OBJECTIVE »
Please put the lines of the items below into a Markdown table with the columns Row and Line, running from the line with "Given: Open the CANoe RT settings page" to the line with "Looking at the screenshot, I should pos(25,155).", blank lines left out. Leave the pictures out of the answer.

DATASET ENTRIES »
· · · · · · ·

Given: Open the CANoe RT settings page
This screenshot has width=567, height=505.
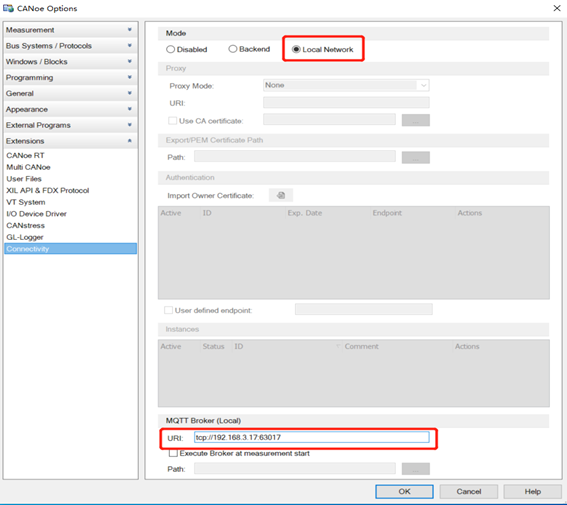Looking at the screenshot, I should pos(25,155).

· · · · · · ·

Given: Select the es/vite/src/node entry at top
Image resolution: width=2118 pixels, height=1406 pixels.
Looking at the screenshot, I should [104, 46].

· · · · · · ·

RESPONSE TO THE TASK »
| Row | Line |
|---|---|
| 1 | Given: Open the CANoe RT settings page |
| 2 | This screenshot has width=567, height=505. |
| 3 | Looking at the screenshot, I should pos(25,155). |